The key dynamics of the US banking crisis are analyzed – with emphasis on the
fact that the banking disaster of 2007/08 was not really a surprise –, and the five key requirements for restoring stability and efficiency in the EU/OECD banking sector are highlighted: Hedge funds should be regulated and be required to register with the Bank of International Settlements, which should have the right to tighten equity requirements if deemed necessary. The quality and comprehensiveness of banks’ balance sheets must be radically improved and all off-balance sheet activities must be included in future total balance sheets (TBS). Securitization is a useful financial innovation, yet asset backed securities (ABS) should become more standardized. All credit default swaps (CDS) must be registered in a global database, and future transaction should go through a clearing house. Previous CDS transactions must also be recorded, since a critical veil of ignorance of counterparty risk would otherwise continue and hence the uncertainty about the valuation of large portfolio positions of banks, funds and insurance companies would continue. The failure of bank supervisors to impose such minimum rules necessary for transparency and confidence in the interbank market shows that policy pitfalls are part of the problem underscoring the banking crisis. Rating agencies should be required to obtain a license – in line with the proposals of the European Commission –, but they likewise should face random evaluation and adequate fines for sloppy work. Financing should be indirect, namely every country or company planning to place bonds in the market should pay fees into a pool, and this pool then finances the respective rating on a competitive basis. This two-stage approach of financing ratings would most likely eliminate the existing conflicts of interest in the present regime.
Most important, however, is the introduction of a new tax regime designed to encourage bankers to take a more long term time horizon in decision-making and to reduce excessive risk-taking. Banks and funds should be taxed not only on the basis of profits but also on the basis of the variability – read variance – of the rate of return on equity: the higher the variability over time the higher the tax to be paid (a simple calculation for Germany shows that based on historical data the large private banks would have paid the highest overall tax
rate). The EU should adopt a more active role in shaping European and global rules for sustainable banking.
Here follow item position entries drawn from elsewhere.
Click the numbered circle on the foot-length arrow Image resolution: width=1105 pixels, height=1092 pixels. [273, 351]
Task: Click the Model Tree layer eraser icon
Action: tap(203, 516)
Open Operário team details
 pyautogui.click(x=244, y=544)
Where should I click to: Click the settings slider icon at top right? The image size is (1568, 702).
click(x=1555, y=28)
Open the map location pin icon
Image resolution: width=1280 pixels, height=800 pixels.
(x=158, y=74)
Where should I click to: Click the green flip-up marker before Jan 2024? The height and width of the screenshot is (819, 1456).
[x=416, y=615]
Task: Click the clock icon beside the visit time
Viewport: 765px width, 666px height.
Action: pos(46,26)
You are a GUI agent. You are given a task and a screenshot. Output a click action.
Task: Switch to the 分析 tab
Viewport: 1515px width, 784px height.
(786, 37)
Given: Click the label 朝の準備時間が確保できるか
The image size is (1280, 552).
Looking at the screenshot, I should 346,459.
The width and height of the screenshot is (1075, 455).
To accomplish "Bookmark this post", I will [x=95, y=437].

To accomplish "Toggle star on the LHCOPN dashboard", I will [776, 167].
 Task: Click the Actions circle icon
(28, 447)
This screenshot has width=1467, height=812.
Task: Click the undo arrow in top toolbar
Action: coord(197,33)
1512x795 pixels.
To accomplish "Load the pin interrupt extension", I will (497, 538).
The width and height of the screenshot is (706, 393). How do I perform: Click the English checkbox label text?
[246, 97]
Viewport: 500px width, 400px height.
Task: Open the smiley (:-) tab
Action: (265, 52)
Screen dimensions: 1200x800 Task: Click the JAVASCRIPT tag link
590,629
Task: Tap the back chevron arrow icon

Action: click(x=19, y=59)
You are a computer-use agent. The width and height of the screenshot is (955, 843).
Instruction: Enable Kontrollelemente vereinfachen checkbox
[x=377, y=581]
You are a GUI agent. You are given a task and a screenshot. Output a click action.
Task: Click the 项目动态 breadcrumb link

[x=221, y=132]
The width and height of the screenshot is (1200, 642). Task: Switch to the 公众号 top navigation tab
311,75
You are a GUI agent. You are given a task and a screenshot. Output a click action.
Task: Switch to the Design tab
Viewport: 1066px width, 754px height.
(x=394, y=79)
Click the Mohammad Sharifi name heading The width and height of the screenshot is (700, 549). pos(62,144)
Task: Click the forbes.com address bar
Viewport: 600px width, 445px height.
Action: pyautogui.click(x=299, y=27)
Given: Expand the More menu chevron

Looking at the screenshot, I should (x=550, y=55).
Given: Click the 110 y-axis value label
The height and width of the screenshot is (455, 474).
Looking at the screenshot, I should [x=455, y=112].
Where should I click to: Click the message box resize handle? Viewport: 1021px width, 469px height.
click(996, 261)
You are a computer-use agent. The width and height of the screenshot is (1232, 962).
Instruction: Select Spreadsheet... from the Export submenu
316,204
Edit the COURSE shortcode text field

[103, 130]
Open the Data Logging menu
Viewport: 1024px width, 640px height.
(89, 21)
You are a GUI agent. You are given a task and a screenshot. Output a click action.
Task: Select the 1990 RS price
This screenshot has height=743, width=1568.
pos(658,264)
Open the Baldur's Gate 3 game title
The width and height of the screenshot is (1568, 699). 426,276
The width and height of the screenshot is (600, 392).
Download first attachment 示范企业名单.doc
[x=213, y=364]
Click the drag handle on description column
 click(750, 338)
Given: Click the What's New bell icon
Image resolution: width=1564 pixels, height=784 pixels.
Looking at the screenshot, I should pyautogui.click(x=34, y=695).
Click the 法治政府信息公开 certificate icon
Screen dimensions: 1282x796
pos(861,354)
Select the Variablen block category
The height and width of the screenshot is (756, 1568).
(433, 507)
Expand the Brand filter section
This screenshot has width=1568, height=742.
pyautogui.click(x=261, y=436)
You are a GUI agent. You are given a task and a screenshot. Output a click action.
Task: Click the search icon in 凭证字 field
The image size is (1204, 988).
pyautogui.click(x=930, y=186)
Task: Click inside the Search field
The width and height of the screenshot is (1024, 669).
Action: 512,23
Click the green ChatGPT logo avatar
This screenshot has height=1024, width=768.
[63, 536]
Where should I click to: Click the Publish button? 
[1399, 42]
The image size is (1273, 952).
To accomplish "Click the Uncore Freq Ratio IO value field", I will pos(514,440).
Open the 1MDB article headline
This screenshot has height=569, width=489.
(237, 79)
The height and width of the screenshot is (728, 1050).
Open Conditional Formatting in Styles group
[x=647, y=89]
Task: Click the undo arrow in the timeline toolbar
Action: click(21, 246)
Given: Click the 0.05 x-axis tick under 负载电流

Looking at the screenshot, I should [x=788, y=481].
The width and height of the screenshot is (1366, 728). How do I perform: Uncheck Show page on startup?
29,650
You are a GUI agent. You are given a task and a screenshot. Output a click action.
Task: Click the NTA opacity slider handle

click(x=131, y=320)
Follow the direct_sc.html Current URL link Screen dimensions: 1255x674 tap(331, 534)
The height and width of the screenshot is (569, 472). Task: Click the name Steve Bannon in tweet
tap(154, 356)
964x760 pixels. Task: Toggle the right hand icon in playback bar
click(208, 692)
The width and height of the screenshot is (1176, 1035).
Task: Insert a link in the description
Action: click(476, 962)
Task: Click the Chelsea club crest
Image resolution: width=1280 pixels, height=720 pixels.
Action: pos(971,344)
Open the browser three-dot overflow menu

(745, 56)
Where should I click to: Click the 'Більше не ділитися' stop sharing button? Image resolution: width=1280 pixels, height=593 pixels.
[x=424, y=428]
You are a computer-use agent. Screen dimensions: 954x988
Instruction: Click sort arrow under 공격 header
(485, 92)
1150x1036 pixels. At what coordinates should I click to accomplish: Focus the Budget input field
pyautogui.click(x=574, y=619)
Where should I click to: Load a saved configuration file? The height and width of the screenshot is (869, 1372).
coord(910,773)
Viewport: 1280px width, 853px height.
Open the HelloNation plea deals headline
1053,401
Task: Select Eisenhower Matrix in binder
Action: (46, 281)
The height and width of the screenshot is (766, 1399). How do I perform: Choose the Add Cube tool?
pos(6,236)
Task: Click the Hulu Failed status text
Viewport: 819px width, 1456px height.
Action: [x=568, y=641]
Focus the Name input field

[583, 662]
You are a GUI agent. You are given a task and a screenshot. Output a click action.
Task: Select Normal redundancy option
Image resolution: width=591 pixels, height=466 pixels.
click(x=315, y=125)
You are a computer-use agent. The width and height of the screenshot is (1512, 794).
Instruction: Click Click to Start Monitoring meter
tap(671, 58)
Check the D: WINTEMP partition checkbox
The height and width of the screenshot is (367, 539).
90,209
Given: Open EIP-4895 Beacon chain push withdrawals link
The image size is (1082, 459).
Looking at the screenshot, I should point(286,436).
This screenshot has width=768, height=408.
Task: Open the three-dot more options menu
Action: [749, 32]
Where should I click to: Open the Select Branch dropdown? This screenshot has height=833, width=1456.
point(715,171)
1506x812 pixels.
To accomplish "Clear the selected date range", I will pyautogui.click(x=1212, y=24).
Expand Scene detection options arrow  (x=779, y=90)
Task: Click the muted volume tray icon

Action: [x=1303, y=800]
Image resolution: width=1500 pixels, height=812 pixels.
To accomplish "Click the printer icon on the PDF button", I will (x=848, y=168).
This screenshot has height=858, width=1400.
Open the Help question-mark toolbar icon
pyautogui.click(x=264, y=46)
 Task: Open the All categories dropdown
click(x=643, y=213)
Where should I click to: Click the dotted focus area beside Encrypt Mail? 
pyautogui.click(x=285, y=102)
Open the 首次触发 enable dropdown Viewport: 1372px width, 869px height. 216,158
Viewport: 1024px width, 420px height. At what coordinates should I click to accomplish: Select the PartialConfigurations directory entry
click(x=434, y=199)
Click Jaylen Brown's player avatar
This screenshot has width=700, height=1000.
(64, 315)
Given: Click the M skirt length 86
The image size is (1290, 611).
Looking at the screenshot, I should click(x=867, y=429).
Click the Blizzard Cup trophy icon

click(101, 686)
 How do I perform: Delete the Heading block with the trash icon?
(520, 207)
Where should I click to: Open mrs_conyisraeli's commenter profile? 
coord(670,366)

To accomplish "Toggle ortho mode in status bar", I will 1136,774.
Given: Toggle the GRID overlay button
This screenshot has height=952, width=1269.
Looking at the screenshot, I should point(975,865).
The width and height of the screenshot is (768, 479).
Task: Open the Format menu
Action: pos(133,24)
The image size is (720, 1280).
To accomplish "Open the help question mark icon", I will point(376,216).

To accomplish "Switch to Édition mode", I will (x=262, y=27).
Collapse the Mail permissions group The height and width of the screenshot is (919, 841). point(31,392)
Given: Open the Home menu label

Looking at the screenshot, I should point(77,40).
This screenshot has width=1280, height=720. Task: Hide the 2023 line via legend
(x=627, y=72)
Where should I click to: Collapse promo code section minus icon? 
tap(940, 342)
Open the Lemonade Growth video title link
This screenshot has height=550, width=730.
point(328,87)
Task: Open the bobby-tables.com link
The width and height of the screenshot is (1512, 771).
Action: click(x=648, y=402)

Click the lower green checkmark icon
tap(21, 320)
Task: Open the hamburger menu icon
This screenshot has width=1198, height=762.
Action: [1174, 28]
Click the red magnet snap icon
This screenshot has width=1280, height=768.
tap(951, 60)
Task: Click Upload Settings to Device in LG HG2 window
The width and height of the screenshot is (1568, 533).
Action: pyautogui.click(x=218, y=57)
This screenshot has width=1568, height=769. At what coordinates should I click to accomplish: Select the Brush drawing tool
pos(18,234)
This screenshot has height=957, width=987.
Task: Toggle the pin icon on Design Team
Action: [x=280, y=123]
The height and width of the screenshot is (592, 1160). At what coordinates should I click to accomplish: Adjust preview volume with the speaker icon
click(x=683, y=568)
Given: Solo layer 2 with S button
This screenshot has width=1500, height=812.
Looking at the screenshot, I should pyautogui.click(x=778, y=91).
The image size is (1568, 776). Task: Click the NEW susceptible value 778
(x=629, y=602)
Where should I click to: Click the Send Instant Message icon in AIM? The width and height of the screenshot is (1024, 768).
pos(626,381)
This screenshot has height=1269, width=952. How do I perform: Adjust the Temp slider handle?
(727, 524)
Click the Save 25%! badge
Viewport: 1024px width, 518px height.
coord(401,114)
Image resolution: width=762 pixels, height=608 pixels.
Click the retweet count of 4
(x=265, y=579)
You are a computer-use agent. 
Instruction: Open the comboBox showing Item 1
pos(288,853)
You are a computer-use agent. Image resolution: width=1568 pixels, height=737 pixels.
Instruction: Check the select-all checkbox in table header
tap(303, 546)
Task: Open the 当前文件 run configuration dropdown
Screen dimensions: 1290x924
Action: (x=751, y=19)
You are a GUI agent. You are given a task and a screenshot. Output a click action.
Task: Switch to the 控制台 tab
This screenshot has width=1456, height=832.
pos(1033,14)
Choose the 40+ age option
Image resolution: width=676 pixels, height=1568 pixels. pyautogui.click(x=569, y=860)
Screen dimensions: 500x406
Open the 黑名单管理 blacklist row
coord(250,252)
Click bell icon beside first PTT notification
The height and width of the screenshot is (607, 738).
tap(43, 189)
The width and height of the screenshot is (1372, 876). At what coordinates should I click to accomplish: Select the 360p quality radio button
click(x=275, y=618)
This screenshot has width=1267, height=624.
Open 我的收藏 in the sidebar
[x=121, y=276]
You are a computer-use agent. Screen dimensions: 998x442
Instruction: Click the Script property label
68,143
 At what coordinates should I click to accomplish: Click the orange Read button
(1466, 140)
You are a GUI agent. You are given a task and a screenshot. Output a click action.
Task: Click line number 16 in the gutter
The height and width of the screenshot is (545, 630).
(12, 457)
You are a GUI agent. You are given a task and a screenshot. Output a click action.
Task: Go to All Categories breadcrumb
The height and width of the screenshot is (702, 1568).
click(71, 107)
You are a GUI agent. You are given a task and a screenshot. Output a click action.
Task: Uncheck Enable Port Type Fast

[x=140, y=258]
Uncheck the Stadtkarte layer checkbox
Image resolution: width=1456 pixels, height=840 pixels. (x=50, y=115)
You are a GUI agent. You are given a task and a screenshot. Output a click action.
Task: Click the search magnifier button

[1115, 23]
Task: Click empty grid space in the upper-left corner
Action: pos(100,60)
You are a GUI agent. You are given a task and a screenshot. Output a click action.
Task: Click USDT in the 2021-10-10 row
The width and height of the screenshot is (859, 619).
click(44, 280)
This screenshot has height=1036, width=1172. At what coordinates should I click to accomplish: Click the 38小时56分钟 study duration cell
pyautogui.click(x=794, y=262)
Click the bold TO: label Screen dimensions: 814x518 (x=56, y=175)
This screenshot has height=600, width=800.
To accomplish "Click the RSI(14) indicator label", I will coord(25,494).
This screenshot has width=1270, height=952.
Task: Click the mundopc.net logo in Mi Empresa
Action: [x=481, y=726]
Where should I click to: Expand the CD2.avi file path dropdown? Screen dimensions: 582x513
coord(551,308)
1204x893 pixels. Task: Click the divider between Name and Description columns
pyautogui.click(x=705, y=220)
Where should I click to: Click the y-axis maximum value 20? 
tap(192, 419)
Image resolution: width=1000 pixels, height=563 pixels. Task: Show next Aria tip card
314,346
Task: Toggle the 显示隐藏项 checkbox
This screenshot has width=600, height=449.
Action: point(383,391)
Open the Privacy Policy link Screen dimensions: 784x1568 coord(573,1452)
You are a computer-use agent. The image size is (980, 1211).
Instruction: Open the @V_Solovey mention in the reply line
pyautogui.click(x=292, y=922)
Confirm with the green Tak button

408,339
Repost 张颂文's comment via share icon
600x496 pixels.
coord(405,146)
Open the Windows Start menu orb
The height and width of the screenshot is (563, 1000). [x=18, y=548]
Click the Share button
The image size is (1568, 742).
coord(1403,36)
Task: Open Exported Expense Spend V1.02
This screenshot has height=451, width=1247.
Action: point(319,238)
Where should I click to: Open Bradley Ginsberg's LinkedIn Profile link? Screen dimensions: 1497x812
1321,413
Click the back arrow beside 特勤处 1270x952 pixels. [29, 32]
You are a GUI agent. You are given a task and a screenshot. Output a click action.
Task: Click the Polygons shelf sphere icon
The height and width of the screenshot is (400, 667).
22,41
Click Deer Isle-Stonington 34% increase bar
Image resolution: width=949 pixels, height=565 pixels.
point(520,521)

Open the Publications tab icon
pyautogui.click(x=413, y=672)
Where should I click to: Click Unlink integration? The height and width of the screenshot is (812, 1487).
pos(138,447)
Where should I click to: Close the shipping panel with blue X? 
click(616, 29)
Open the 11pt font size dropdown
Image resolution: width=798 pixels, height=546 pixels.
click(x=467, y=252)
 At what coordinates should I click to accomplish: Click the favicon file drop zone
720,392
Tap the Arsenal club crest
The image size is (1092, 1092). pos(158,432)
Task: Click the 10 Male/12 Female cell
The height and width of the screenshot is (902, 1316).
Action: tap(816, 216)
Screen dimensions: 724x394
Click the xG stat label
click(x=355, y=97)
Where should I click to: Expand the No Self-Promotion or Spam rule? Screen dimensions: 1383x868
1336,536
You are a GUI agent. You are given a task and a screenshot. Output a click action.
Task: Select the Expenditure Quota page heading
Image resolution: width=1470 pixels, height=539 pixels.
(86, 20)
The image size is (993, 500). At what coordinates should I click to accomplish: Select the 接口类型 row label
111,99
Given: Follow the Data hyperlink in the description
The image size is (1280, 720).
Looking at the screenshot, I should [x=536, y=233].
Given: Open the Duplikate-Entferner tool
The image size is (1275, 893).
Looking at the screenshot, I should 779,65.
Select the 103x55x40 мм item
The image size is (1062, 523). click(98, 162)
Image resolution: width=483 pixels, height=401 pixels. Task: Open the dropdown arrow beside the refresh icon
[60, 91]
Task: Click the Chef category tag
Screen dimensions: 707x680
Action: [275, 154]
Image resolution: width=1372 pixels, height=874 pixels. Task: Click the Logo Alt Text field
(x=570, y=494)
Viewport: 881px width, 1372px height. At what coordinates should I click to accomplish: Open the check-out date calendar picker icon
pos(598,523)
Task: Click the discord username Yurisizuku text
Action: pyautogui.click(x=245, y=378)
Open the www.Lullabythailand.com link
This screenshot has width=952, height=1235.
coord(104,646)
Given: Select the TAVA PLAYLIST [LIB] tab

As regards the idea of self-regulation of the banking industry, this approach has totally failed in the US under the Bush administration and indeed is nonconvincing, since in no sector can industry flourish if they were to create core principles for competition within their own sector: Moral hazard, negative external effects and anticompetitive behavior would result in such a setup. With respect to transatlantic cooperation, it
would be wise to develop a new cooperation with the new US administration and push the US towards adopting Basel II and to developing a new global financial architecture which encourages sustained economic growth worldwide. The Bank of International Settlements should broaden its membership basis, and a new Group of International Supervisors (GIS) should be established as a twin organization of the BIS. The GIS should be subject to an international political control, namely through a parliamentary assembly in which delegates
from the EP, the US Congress, the Russian Duma, etc. should be active. The OECD development center could also play a particularly useful role in coping with the international banking crisis and developing new international rules for financial markets.